- **Rows**
____________

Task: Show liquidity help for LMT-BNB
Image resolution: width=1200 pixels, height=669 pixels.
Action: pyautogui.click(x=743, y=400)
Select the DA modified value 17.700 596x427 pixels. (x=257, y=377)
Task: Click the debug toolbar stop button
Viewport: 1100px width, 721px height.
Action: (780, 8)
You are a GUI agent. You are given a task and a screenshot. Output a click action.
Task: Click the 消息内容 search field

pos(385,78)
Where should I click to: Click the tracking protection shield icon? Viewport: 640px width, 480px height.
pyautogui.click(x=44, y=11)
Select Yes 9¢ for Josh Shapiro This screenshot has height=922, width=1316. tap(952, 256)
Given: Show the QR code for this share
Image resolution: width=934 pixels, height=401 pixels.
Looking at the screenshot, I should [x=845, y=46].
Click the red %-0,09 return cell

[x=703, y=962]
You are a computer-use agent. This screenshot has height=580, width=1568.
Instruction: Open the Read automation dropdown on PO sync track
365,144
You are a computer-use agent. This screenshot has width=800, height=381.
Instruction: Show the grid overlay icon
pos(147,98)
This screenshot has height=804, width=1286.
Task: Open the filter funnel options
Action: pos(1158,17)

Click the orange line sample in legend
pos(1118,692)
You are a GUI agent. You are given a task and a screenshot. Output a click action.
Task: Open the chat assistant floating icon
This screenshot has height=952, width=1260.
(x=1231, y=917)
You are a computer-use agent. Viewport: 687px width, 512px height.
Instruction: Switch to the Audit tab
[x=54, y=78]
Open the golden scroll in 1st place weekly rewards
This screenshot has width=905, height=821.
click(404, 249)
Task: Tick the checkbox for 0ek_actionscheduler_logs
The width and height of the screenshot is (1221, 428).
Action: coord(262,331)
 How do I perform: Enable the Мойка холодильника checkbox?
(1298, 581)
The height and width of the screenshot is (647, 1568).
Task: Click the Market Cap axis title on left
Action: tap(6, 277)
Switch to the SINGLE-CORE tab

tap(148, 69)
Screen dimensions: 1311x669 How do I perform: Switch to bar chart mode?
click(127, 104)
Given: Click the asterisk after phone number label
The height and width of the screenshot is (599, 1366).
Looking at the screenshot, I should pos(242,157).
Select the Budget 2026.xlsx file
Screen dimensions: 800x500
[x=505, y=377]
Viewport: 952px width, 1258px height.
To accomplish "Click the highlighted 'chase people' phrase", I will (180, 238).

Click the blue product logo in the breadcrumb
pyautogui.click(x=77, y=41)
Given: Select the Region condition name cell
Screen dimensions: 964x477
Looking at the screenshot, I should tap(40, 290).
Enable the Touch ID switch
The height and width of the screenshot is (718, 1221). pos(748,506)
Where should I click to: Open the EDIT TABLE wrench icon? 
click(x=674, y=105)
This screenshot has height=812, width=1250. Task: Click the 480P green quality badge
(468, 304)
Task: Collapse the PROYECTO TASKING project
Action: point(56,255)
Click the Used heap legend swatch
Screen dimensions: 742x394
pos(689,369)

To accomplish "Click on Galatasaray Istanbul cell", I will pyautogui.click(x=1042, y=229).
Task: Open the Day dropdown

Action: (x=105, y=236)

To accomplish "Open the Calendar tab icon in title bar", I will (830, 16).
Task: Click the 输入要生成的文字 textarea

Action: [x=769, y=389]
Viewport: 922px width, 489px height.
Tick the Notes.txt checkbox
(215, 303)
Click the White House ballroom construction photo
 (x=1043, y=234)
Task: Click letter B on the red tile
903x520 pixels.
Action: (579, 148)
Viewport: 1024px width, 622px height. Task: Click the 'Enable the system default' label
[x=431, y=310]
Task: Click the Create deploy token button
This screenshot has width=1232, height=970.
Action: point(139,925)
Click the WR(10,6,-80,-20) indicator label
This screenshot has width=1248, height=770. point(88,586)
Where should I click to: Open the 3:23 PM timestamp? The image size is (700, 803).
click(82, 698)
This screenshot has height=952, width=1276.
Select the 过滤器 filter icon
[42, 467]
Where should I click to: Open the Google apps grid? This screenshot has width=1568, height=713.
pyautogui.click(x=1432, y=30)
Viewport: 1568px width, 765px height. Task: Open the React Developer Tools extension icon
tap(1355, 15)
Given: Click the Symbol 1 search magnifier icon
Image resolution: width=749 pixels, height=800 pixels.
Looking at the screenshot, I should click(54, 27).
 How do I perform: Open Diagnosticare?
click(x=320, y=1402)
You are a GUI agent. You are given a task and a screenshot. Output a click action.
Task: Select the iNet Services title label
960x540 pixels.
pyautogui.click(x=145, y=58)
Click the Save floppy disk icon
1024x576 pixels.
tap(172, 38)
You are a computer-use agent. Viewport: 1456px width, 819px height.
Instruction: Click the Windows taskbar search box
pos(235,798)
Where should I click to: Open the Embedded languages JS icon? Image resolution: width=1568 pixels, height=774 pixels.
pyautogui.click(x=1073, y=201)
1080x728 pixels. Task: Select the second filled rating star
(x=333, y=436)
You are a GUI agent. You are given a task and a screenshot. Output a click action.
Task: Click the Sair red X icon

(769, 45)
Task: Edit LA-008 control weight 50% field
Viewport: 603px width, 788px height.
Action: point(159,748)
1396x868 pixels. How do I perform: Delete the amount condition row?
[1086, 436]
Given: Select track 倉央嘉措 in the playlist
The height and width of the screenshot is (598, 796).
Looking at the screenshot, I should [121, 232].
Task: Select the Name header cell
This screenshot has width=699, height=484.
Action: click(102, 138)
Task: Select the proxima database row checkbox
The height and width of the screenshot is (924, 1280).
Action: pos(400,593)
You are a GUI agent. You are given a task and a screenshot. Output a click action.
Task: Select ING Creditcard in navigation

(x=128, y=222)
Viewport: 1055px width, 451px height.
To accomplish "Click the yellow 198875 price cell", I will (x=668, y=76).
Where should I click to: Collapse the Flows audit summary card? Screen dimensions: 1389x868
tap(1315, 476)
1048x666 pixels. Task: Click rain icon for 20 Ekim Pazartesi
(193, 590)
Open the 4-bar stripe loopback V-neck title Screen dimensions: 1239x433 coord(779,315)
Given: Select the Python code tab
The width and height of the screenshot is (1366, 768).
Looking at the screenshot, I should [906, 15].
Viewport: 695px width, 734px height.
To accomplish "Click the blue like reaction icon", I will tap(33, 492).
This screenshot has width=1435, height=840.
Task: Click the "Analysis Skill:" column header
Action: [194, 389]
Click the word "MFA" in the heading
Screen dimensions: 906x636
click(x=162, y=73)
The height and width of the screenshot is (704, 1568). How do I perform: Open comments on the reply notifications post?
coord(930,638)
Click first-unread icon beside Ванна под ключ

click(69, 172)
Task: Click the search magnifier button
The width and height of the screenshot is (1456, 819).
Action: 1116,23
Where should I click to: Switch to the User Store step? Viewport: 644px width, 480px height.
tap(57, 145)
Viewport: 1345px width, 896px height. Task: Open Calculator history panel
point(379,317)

____________

- **Given problem**
Lay out every line of all the records above as a Markdown table with the columns Row and Line, numbering the rows consecutively and omitting blank lines.

- **Problem solution**
| Row | Line |
|---|---|
| 1 | Task: Show liquidity help for LMT-BNB |
| 2 | Image resolution: width=1200 pixels, height=669 pixels. |
| 3 | Action: pyautogui.click(x=743, y=400) |
| 4 | Select the DA modified value 17.700 596x427 pixels. (x=257, y=377) |
| 5 | Task: Click the debug toolbar stop button |
| 6 | Viewport: 1100px width, 721px height. |
| 7 | Action: (780, 8) |
| 8 | You are a GUI agent. You are given a task and a screenshot. Output a click action. |
| 9 | Task: Click the 消息内容 search field |
| 10 | pos(385,78) |
| 11 | Where should I click to: Click the tracking protection shield icon? Viewport: 640px width, 480px height. |
| 12 | pyautogui.click(x=44, y=11) |
| 13 | Select Yes 9¢ for Josh Shapiro This screenshot has height=922, width=1316. tap(952, 256) |
| 14 | Given: Show the QR code for this share |
| 15 | Image resolution: width=934 pixels, height=401 pixels. |
| 16 | Looking at the screenshot, I should [x=845, y=46]. |
| 17 | Click the red %-0,09 return cell |
| 18 | [x=703, y=962] |
| 19 | You are a computer-use agent. This screenshot has height=580, width=1568. |
| 20 | Instruction: Open the Read automation dropdown on PO sync track |
| 21 | 365,144 |
| 22 | You are a computer-use agent. This screenshot has width=800, height=381. |
| 23 | Instruction: Show the grid overlay icon |
| 24 | pos(147,98) |
| 25 | This screenshot has height=804, width=1286. |
| 26 | Task: Open the filter funnel options |
| 27 | Action: pos(1158,17) |
| 28 | Click the orange line sample in legend |
| 29 | pos(1118,692) |
| 30 | You are a GUI agent. You are given a task and a screenshot. Output a click action. |
| 31 | Task: Open the chat assistant floating icon |
| 32 | This screenshot has height=952, width=1260. |
| 33 | (x=1231, y=917) |
| 34 | You are a computer-use agent. Viewport: 687px width, 512px height. |
| 35 | Instruction: Switch to the Audit tab |
| 36 | [x=54, y=78] |
| 37 | Open the golden scroll in 1st place weekly rewards |
| 38 | This screenshot has width=905, height=821. |
| 39 | click(404, 249) |
| 40 | Task: Tick the checkbox for 0ek_actionscheduler_logs |
| 41 | The width and height of the screenshot is (1221, 428). |
| 42 | Action: coord(262,331) |
| 43 |  How do I perform: Enable the Мойка холодильника checkbox? |
| 44 | (1298, 581) |
| 45 | The height and width of the screenshot is (647, 1568). |
| 46 | Task: Click the Market Cap axis title on left |
| 47 | Action: tap(6, 277) |
| 48 | Switch to the SINGLE-CORE tab |
| 49 | tap(148, 69) |
| 50 | Screen dimensions: 1311x669 How do I perform: Switch to bar chart mode? |
| 51 | click(127, 104) |
| 52 | Given: Click the asterisk after phone number label |
| 53 | The height and width of the screenshot is (599, 1366). |
| 54 | Looking at the screenshot, I should pos(242,157). |
| 55 | Select the Budget 2026.xlsx file |
| 56 | Screen dimensions: 800x500 |
| 57 | [x=505, y=377] |
| 58 | Viewport: 952px width, 1258px height. |
| 59 | To accomplish "Click the highlighted 'chase people' phrase", I will (180, 238). |
| 60 | Click the blue product logo in the breadcrumb |
| 61 | pyautogui.click(x=77, y=41) |
| 62 | Given: Select the Region condition name cell |
| 63 | Screen dimensions: 964x477 |
| 64 | Looking at the screenshot, I should tap(40, 290). |
| 65 | Enable the Touch ID switch |
| 66 | The height and width of the screenshot is (718, 1221). pos(748,506) |
| 67 | Where should I click to: Open the EDIT TABLE wrench icon?  |
| 68 | click(x=674, y=105) |
| 69 | This screenshot has height=812, width=1250. Task: Click the 480P green quality badge |
| 70 | (468, 304) |
| 71 | Task: Collapse the PROYECTO TASKING project |
| 72 | Action: point(56,255) |
| 73 | Click the Used heap legend swatch |
| 74 | Screen dimensions: 742x394 |
| 75 | pos(689,369) |
| 76 | To accomplish "Click on Galatasaray Istanbul cell", I will pyautogui.click(x=1042, y=229). |
| 77 | Task: Open the Day dropdown |
| 78 | Action: (x=105, y=236) |
| 79 | To accomplish "Open the Calendar tab icon in title bar", I will (830, 16). |
| 80 | Task: Click the 输入要生成的文字 textarea |
| 81 | Action: [x=769, y=389] |
| 82 | Viewport: 922px width, 489px height. |
| 83 | Tick the Notes.txt checkbox |
| 84 | (215, 303) |
| 85 | Click the White House ballroom construction photo |
| 86 |  (x=1043, y=234) |
| 87 | Task: Click letter B on the red tile |
| 88 | 903x520 pixels. |
| 89 | Action: (579, 148) |
| 90 | Viewport: 1024px width, 622px height. Task: Click the 'Enable the system default' label |
| 91 | [x=431, y=310] |
| 92 | Task: Click the Create deploy token button |
| 93 | This screenshot has width=1232, height=970. |
| 94 | Action: point(139,925) |
| 95 | Click the WR(10,6,-80,-20) indicator label |
| 96 | This screenshot has width=1248, height=770. point(88,586) |
| 97 | Where should I click to: Open the 3:23 PM timestamp? The image size is (700, 803). |
| 98 | click(82, 698) |
| 99 | This screenshot has height=952, width=1276. |
| 100 | Select the 过滤器 filter icon |
| 101 | [42, 467] |
| 102 | Where should I click to: Open the Google apps grid? This screenshot has width=1568, height=713. |
| 103 | pyautogui.click(x=1432, y=30) |
| 104 | Viewport: 1568px width, 765px height. Task: Open the React Developer Tools extension icon |
| 105 | tap(1355, 15) |
| 106 | Given: Click the Symbol 1 search magnifier icon |
| 107 | Image resolution: width=749 pixels, height=800 pixels. |
| 108 | Looking at the screenshot, I should click(54, 27). |
| 109 |  How do I perform: Open Diagnosticare? |
| 110 | click(x=320, y=1402) |
| 111 | You are a GUI agent. You are given a task and a screenshot. Output a click action. |
| 112 | Task: Select the iNet Services title label |
| 113 | 960x540 pixels. |
| 114 | pyautogui.click(x=145, y=58) |
| 115 | Click the Save floppy disk icon |
| 116 | 1024x576 pixels. |
| 117 | tap(172, 38) |
| 118 | You are a computer-use agent. Viewport: 1456px width, 819px height. |
| 119 | Instruction: Click the Windows taskbar search box |
| 120 | pos(235,798) |
| 121 | Where should I click to: Open the Embedded languages JS icon? Image resolution: width=1568 pixels, height=774 pixels. |
| 122 | pyautogui.click(x=1073, y=201) |
| 123 | 1080x728 pixels. Task: Select the second filled rating star |
| 124 | (x=333, y=436) |
| 125 | You are a GUI agent. You are given a task and a screenshot. Output a click action. |
| 126 | Task: Click the Sair red X icon |
| 127 | (769, 45) |
| 128 | Task: Edit LA-008 control weight 50% field |
| 129 | Viewport: 603px width, 788px height. |
| 130 | Action: point(159,748) |
| 131 | 1396x868 pixels. How do I perform: Delete the amount condition row? |
| 132 | [1086, 436] |
| 133 | Given: Select track 倉央嘉措 in the playlist |
| 134 | The height and width of the screenshot is (598, 796). |
| 135 | Looking at the screenshot, I should [121, 232]. |
| 136 | Task: Select the Name header cell |
| 137 | This screenshot has width=699, height=484. |
| 138 | Action: click(102, 138) |
| 139 | Task: Select the proxima database row checkbox |
| 140 | The height and width of the screenshot is (924, 1280). |
| 141 | Action: pos(400,593) |
| 142 | You are a GUI agent. You are given a task and a screenshot. Output a click action. |
| 143 | Task: Select ING Creditcard in navigation |
| 144 | (x=128, y=222) |
| 145 | Viewport: 1055px width, 451px height. |
| 146 | To accomplish "Click the yellow 198875 price cell", I will (x=668, y=76). |
| 147 | Where should I click to: Collapse the Flows audit summary card? Screen dimensions: 1389x868 |
| 148 | tap(1315, 476) |
| 149 | 1048x666 pixels. Task: Click rain icon for 20 Ekim Pazartesi |
| 150 | (193, 590) |
| 151 | Open the 4-bar stripe loopback V-neck title Screen dimensions: 1239x433 coord(779,315) |
| 152 | Given: Select the Python code tab |
| 153 | The width and height of the screenshot is (1366, 768). |
| 154 | Looking at the screenshot, I should [906, 15]. |
| 155 | Viewport: 695px width, 734px height. |
| 156 | To accomplish "Click the blue like reaction icon", I will tap(33, 492). |
| 157 | This screenshot has width=1435, height=840. |
| 158 | Task: Click the "Analysis Skill:" column header |
| 159 | Action: [194, 389] |
| 160 | Click the word "MFA" in the heading |
| 161 | Screen dimensions: 906x636 |
| 162 | click(x=162, y=73) |
| 163 | The height and width of the screenshot is (704, 1568). How do I perform: Open comments on the reply notifications post? |
| 164 | coord(930,638) |
| 165 | Click first-unread icon beside Ванна под ключ |
| 166 | click(69, 172) |
| 167 | Task: Click the search magnifier button |
| 168 | The width and height of the screenshot is (1456, 819). |
| 169 | Action: 1116,23 |
| 170 | Where should I click to: Switch to the User Store step? Viewport: 644px width, 480px height. |
| 171 | tap(57, 145) |
| 172 | Viewport: 1345px width, 896px height. Task: Open Calculator history panel |
| 173 | point(379,317) |